Friday, 15 July 2016

Innovation: It's meaning and benefits


Zimmerer, Scarborough, and Wilson (2008) define innovation as the specific instrument of entrepreneurs, the means by which they exploit change as an opportunity for a different business or a different service. As a dimension of corporate entrepreneurship, innovation is a firm’s commitment to creating and introducing products, production processes, and organisational systems (Covin and Slevin, 1991; Lumpkin and Dess, 1996; Zahra, 1996). Innovation is the process that provides added value and novelty to the firm and its suppliers and customers through the development of new procedures, solutions, products and services as well as new methods of commercialisation.


According to Knight (1997) and Kreiser, Marino and Weaver (2002) in Scheepers (2007), innovativeness refers to the capability, capacity and willingness of an enterprise to support creativity and experimentation to solve recurring customer problems. Innovativeness entails creativity and experimentation that result in new products, new services, or improved technological processes (Dess and Lumpkin, 2005). It is arguably the most essential component of corporate entrepreneurship.


Innovation is the outcome of the firm’s effective development and use of new technologies
and/or knowledge about market opportunities (Ireland, Hitt, Camp, and Sexton, 2001).

For a firm to be innovative, it needs to have a free-wheeling, “boundary less” brainstorming culture to engender creative ideas (Khandwalla and Mehta, 2004). It also requires that organisations depart from existing technologies and practices and venture beyond the current state (Dess and Lumpkin, 2005). Its attribute describes a firm’s imperative to initiate newness with added value.
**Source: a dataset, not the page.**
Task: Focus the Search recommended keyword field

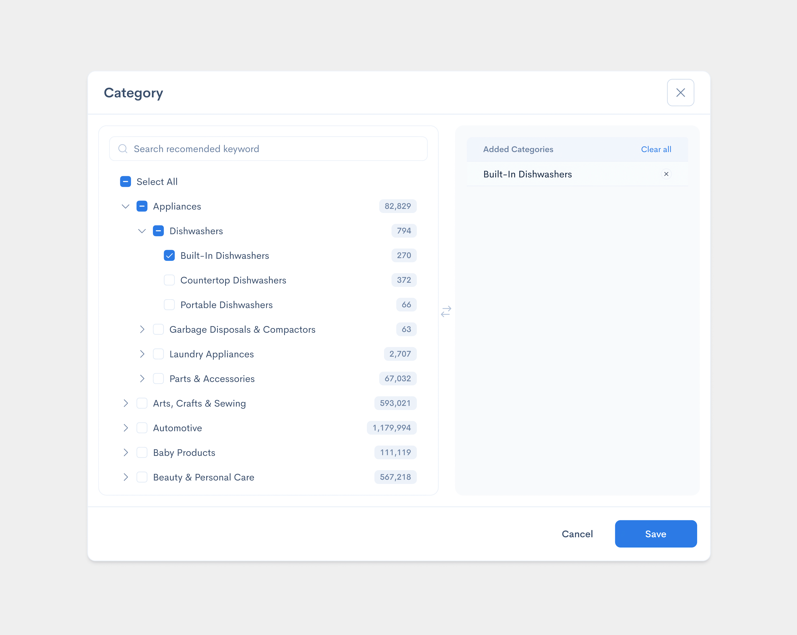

Innovation can lead to competitive advantage and provide a basis for firm growth (Hitt, Hoskisson, and Kim, 1997). Innovative firms develop strong, positive market reputations. They engage in opportunity exploration which includes behaviour such as looking for ways to improve current products, services or processes, or trying to think about current work processes, products or services in alternative ways (De Jong and Wennekers, 2008). Innovative firms also adapt to market changes and exploit market or opportunity gaps. Sustained innovation moreover distances entrepreneurial firms from their industry rivals, and thus increases financial returns.